--- Data excerpts ---
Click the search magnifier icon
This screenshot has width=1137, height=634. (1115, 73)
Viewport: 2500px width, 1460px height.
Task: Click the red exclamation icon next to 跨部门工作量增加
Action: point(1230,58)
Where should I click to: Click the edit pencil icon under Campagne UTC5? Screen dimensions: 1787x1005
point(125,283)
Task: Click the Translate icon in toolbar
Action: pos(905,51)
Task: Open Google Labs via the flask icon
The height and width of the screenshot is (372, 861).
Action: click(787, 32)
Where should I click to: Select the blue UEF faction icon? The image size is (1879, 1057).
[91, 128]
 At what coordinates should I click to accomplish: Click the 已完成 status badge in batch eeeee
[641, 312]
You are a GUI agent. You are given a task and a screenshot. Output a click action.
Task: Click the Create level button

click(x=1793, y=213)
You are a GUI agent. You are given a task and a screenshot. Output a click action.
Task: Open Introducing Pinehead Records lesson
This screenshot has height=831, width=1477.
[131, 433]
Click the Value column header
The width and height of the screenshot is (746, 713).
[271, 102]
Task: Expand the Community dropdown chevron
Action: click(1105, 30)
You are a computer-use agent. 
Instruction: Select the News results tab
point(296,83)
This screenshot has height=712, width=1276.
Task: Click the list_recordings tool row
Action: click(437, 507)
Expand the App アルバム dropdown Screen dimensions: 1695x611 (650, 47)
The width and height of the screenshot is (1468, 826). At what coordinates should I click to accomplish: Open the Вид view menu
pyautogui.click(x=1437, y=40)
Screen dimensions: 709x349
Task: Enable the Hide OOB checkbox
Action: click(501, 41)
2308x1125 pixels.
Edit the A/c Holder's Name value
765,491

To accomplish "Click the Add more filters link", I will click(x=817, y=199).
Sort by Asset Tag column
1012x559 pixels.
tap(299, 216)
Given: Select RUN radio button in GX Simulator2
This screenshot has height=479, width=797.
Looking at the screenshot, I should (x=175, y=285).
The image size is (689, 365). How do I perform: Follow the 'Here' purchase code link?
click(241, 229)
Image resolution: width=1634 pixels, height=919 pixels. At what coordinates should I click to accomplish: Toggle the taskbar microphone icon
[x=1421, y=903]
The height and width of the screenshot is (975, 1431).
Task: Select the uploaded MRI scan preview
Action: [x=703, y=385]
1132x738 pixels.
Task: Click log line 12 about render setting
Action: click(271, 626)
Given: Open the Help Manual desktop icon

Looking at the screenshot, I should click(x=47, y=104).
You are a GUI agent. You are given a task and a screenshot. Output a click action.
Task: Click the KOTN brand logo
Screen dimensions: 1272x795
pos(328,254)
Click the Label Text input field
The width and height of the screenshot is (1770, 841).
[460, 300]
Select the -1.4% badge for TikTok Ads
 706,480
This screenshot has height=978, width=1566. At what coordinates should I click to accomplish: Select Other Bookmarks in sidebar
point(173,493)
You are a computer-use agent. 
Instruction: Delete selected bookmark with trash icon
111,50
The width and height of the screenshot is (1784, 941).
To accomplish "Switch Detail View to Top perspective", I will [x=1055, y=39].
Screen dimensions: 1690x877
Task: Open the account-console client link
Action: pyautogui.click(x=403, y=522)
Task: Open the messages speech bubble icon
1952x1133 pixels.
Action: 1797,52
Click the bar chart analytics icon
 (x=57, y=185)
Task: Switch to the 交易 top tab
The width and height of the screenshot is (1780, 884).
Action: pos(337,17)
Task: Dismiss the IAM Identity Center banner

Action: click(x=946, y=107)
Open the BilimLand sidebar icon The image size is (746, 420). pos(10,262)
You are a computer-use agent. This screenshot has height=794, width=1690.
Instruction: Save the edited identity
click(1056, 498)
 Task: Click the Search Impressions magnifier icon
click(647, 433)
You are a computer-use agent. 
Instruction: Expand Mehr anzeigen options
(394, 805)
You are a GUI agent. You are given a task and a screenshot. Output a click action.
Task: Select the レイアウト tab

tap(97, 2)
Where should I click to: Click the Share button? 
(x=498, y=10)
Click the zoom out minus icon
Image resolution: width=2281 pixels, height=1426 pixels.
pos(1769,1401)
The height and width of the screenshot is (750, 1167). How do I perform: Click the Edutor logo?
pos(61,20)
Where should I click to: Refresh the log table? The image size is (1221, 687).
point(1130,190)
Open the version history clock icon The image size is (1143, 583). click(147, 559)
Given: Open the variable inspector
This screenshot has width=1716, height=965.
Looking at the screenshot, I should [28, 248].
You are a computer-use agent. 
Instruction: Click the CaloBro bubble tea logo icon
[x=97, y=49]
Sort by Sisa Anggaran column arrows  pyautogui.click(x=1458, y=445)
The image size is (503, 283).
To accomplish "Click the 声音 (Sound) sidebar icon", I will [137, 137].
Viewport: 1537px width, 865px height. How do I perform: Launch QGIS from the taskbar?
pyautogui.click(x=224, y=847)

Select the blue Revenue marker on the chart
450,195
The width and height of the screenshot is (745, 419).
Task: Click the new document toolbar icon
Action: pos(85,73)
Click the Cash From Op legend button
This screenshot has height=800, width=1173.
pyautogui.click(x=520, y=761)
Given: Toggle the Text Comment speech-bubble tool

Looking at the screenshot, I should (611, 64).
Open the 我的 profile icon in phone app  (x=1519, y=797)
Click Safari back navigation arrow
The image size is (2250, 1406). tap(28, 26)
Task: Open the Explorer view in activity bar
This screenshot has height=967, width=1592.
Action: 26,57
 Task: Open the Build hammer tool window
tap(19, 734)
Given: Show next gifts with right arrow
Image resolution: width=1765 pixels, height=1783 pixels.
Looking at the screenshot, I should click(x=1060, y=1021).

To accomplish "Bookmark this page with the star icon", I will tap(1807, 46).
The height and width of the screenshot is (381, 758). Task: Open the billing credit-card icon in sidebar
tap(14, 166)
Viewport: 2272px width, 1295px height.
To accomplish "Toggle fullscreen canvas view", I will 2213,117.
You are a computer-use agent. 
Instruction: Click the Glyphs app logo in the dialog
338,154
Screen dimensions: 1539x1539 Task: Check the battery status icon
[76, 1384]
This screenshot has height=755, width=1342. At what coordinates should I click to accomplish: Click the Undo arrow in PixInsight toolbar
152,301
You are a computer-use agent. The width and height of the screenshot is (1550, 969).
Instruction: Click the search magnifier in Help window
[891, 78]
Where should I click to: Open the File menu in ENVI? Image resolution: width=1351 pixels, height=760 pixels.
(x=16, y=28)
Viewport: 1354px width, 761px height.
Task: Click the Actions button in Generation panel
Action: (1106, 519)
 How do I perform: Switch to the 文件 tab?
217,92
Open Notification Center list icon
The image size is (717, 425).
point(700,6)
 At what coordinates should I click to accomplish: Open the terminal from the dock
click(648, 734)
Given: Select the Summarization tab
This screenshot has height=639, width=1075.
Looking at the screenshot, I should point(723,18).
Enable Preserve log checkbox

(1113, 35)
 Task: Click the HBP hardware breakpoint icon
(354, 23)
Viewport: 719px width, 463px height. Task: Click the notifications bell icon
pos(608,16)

--- INSTRUCTIONS TO FOLLOW ---
Give back precisely the lines above that start at the line containing "Open Notification Center list icon" and end at the line containing "Given: Select the Summarization tab", inclusive. No other lines belong in the output.

--- ANSWER ---
Open Notification Center list icon
The image size is (717, 425).
point(700,6)
 At what coordinates should I click to accomplish: Open the terminal from the dock
click(648, 734)
Given: Select the Summarization tab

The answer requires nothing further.